Am. J. Respir. Cell Mol. Biol., Volume 26, Number 6, June, 2002 671-679

Dendritic Cells and the Regulation of a Granulomatous Immune Response in the Lung

Kazuhiro Iyonaga, Karin M. McCarthy, and Eveline E. Schneeberger

Department of Pathology, Massachusetts General Hospital, Boston, Massachusetts

To investigate the contribution of dendritic cells (DC) in a pulmonary granulomatous immune response, C57BL/l6 mice, nonimmunized or immunized with purified protein derivative (PPD) of Mycobacterium bovis, were intravenously injected with PPD-coated Sepharose-4B beads. One and three days later lungs were harvested, granuloma size was measured, and immunolabeled cells in granulomas were counted. On Day 1, granulomas in immunized mice were 3-fold larger and contained more major histocompatibility complex class II⁺, CD11c⁺ DCs than nonimmunized mice. By Day 3, these differences had diminished. In all granulomas MHC class II⁺, CD11c⁺ DCs were in contact with the beads.

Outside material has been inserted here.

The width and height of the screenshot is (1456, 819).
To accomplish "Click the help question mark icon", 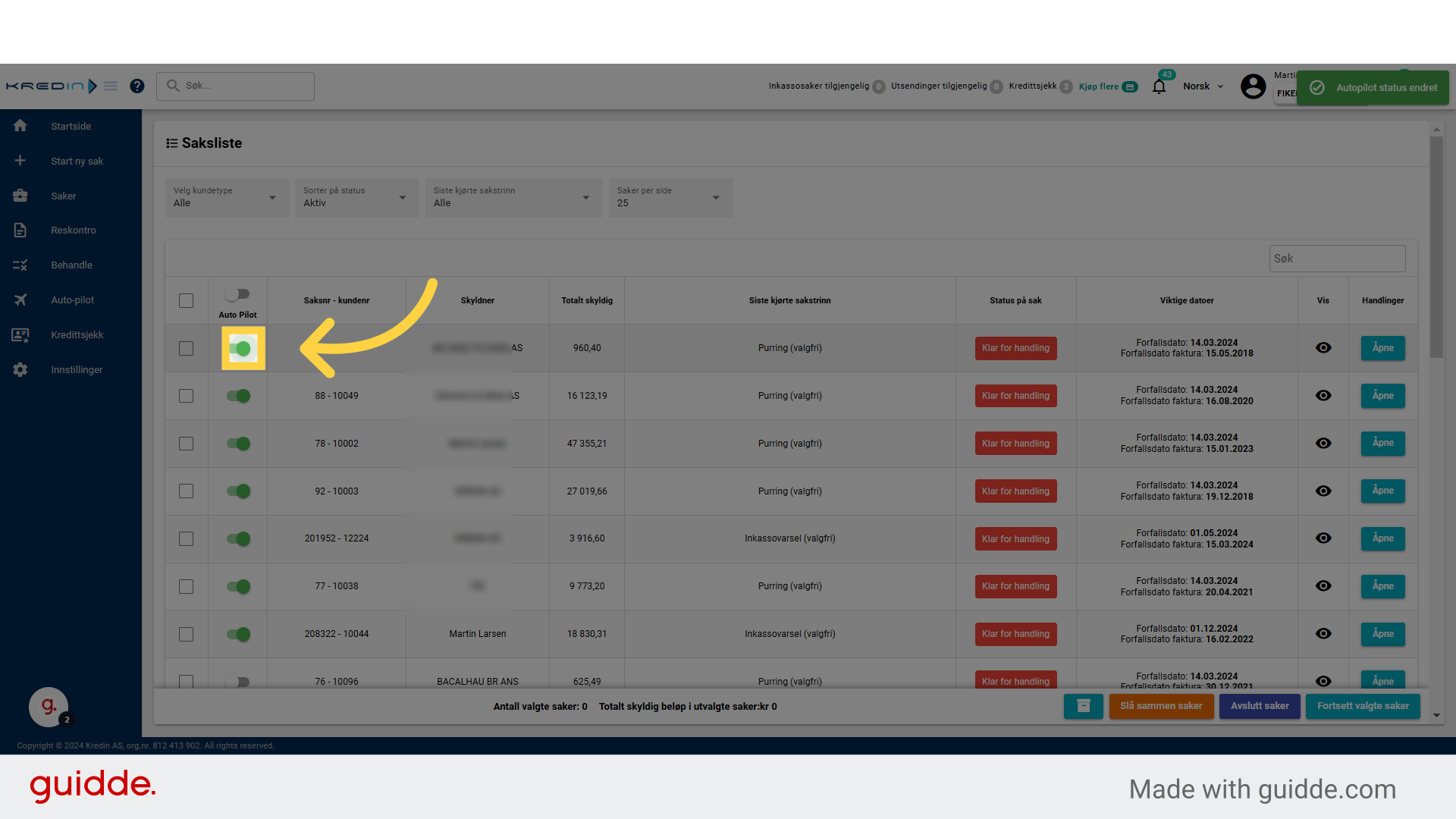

By in situ hybridization these DCs expressed interleukin (IL)-12 p40 mRNA. MOMA2⁺ macrophages were present throughout the granulomas, whereas CD4⁺ and CD8⁺ T cells were localized at the granuloma periphery. DCs isolated from granulomatous lungs at Day 1, and from thoracic lymph nodes (LNs) at Days 1 and 3, stimulated PPD-specific T cell proliferation without exogenously added antigen, indicating that they had acquired bead-bound antigen. By Day 3, however, granuloma DCs presented little antigen, suggesting that newly immigrated DC lacked access to antigen or that antigen uptake/processing was inhibited. RNase protection assays of whole-lung mRNA showed increased interferon-, IL-1, IL-1 receptor antagonist, IL-6, and macrophage inhibitory factor, but no IL-10 mRNA on Days 1 and 3. These observations support the premise that DCs are key in initiating granulomatous cell-mediated immunity. However, factors generated within the granuloma downregulate the antigen presenting function of DC by Day 3 in this experimental model.